◆ **Problem details**
Word for word, repeat all the entries below, but without the pictures.

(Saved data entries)
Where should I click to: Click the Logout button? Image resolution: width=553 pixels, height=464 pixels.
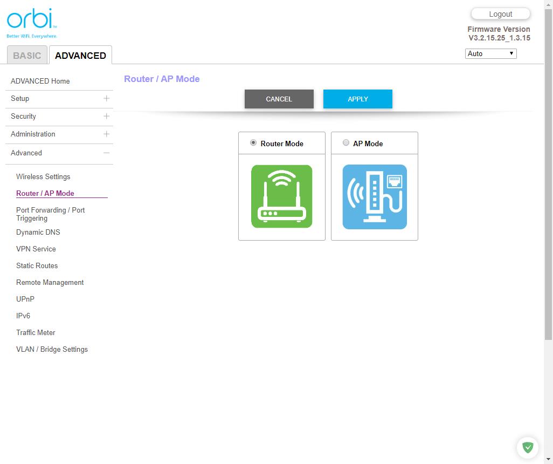click(x=500, y=13)
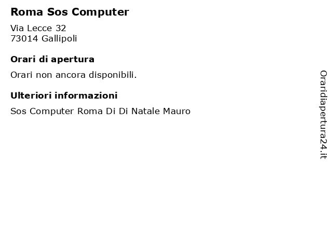Select the Via Lecce 32 address line
This screenshot has height=249, width=332.
click(x=38, y=28)
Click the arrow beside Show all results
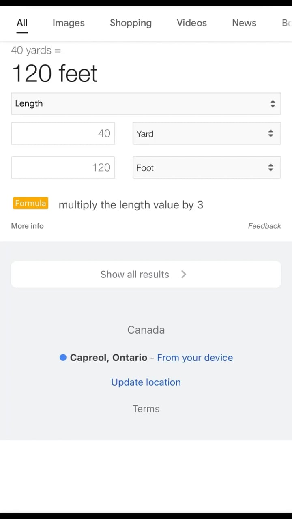This screenshot has width=292, height=519. [184, 275]
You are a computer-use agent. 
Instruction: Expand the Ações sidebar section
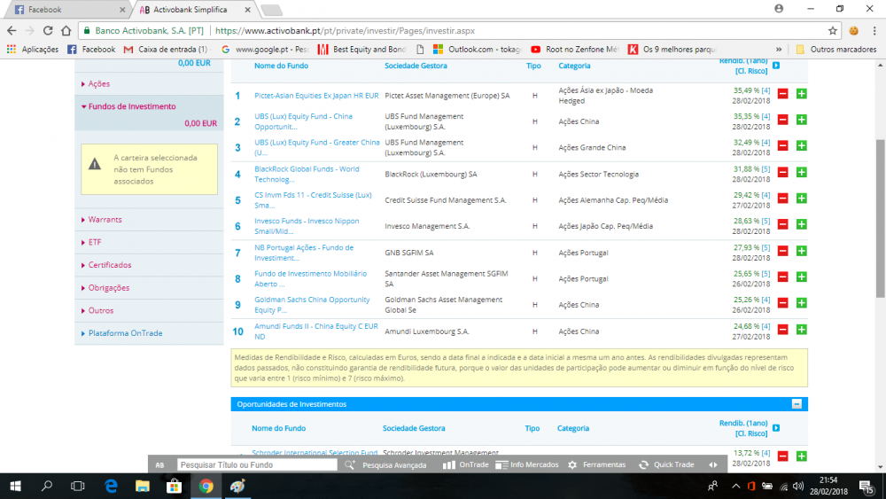pyautogui.click(x=98, y=83)
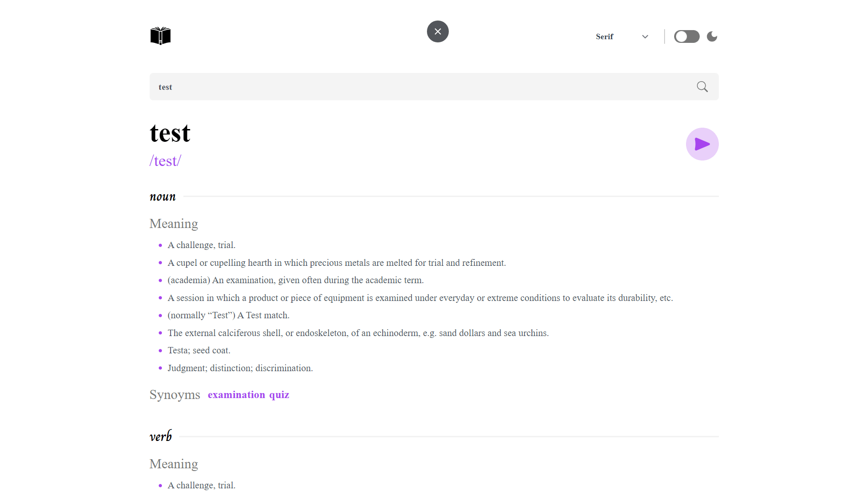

◆ **Answer to this problem**
Where should I click to: Click the Logout button? Image resolution: width=553 pixels, height=464 pixels.
click(x=500, y=13)
Select the Via Lecce 32 address line
This screenshot has height=249, width=332.
click(x=38, y=28)
Click the arrow beside Show all results
This screenshot has width=292, height=519. [184, 275]
You are a computer-use agent. 
Instruction: Expand the Ações sidebar section
pyautogui.click(x=98, y=83)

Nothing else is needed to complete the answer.